Recently on a road trip I bought a bag of combos - delicious! I thought about what is required to make a Combo - the pretzel tube, the pepperoni pizza cheese filling (my personal preference), the factories, the combo workers, the conveyor belts....the raw commodities of wheat, corn, monosodium glutinate. The shipping departments and the distribution centers. The Pizza flavoring which implies a flavor lab...a white room somewhere in the outer orbits of the packaged snack foods solar system. Inside the Combos headquarters, a flavor meeting adjourns and someone casts out the new flavor signal. It travels in binary code through the putty-colored, polyester padded partitions and lonely interstitial spaces of snackfood informational architecture. Pausing finally at the precipice of the flavor lab's email inbox, its message instantaneously reconfigured and now pulsating the pertinent news from the flavor future:  Honey Sriracha.

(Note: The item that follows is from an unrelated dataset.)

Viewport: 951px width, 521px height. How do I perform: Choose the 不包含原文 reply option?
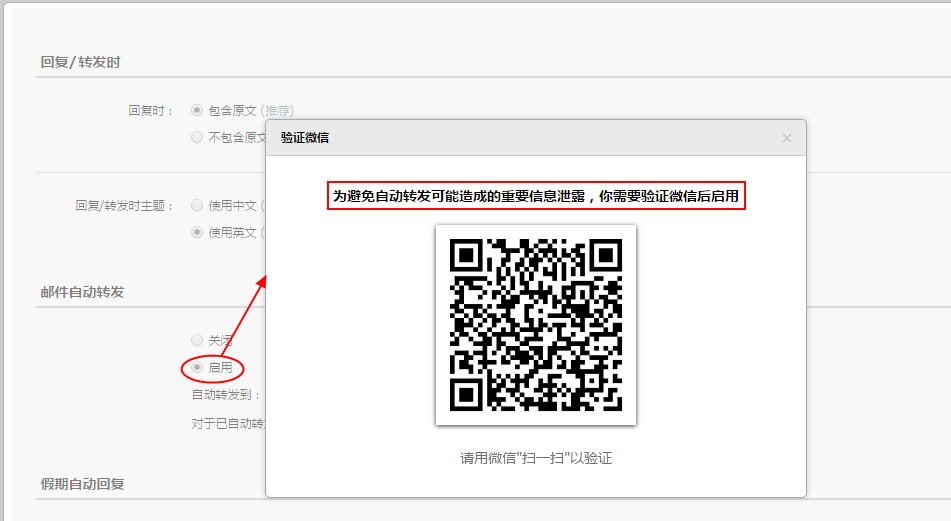pos(197,137)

Of course the most robust flavors can often be made with the simplest ingredients brought to us straight from the garden or woods; the original flavor labs.

In reality the difference between natural and artificial flavorings is determined by the FDA and the lobbyists of major food corporations who spend the most money. The 'natural flavors' that make your LaCroix taste like grapefruit are in fact widely found in nature and also in popular cockroach insecticides. I've come to feel the use of the word 'natural' in the world of products is empty of any real meaning and insults our innate intelligence around feeding ourselves in order to feel good. But if everyone did that - just ate as they felt - whole sectors of the wellness and diet industry would collapse and the profits that result from people looking to professionals for guidance would dry up. The infrastructure that manufactures garbage food closely resembles the health industry that supposedly recovers us from it. That's capitalism's effect on our bodies.

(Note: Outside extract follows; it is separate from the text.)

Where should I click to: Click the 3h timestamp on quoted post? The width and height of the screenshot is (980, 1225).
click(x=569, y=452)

I'm not interested in snackshaming here. I like eating junk food. I also like feeling my own body and noticing what it's craving. Knowing ourselves and feeding ourselves is so deeply intimate.

Lately, what makes me feel good is pickling every vegetable I can get my hands on in a salty apple cider vinegar brine.

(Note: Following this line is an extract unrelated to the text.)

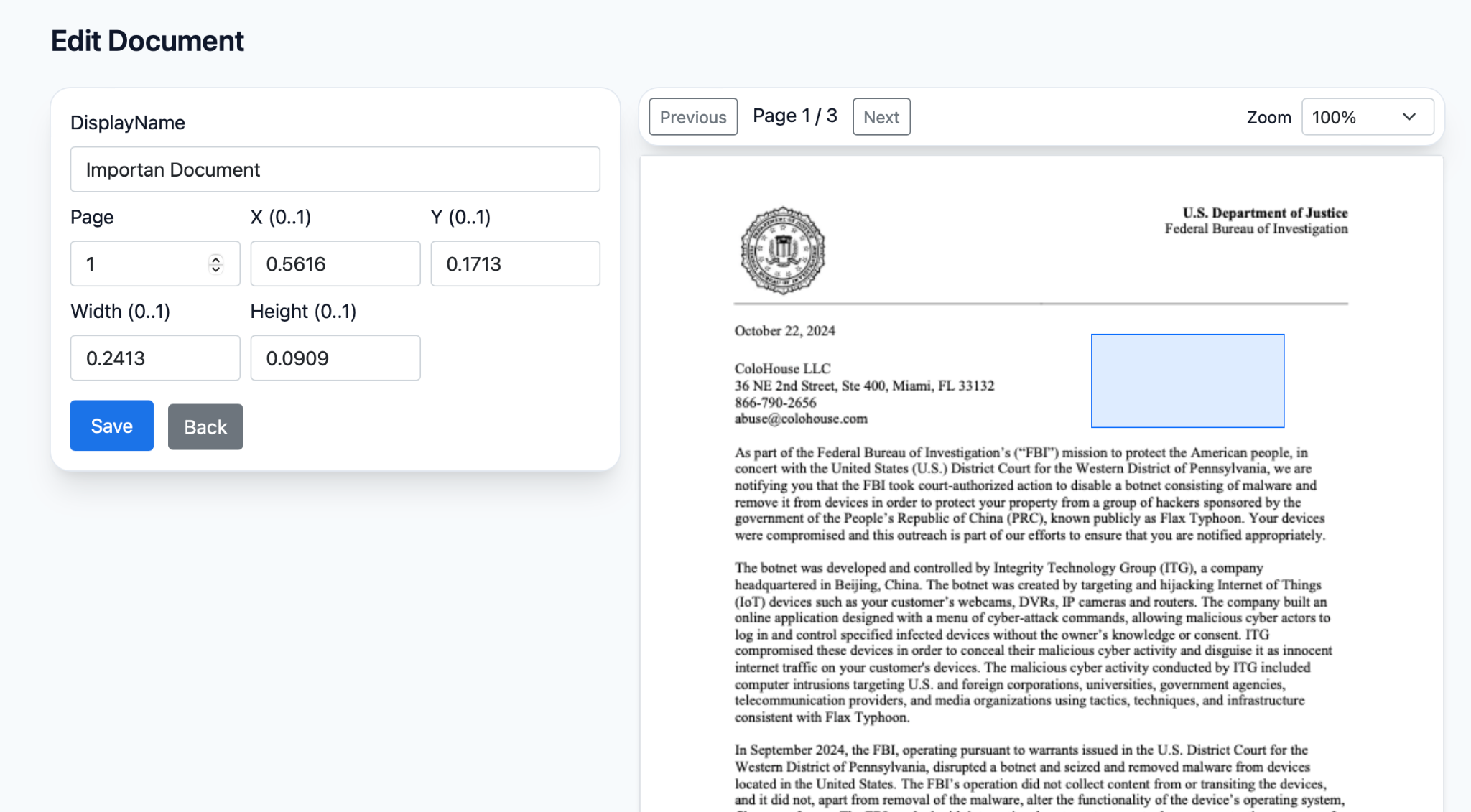
Task: Click the U.S. Department of Justice heading
Action: coord(1265,213)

I eat these radishes on my evening cheese plate, on faro with fried eggs and harissa, with lamb liver toasts, by themselves while I'm cooking dinner. I also use this brine for carrots, sliced on the diagonal. You can chop a habanero pepper in the brine to heat it up.

For about 5 lacrosse ball-sized watermelon radishes sliced thin or about 6 carrots sliced or julienned or about 1 head of cauliflower cut into kale, turnips, etc.

1 cup water
2 cups apple cider vinegar
2 teaspoons of pepper rough grind in a morter pestle or chopped with a knife
2 tablespoons of kosher salt
5 cloves of smashed garlic

Mix these ingredients, boil them and toss your vegetables in and remove from heat. A very thinly sliced radish needs less time in hot brine than say a piece of cauliflower (you don't want to actually cook your vegetables, just log them with that salt and acid) so sometimes I toss in the brine, then take out and cool separately, adding some of the liquid brine back in before storing.
Store in the refrigerator for up to two weeks, take out and serve with everything as you would your favorite condiment.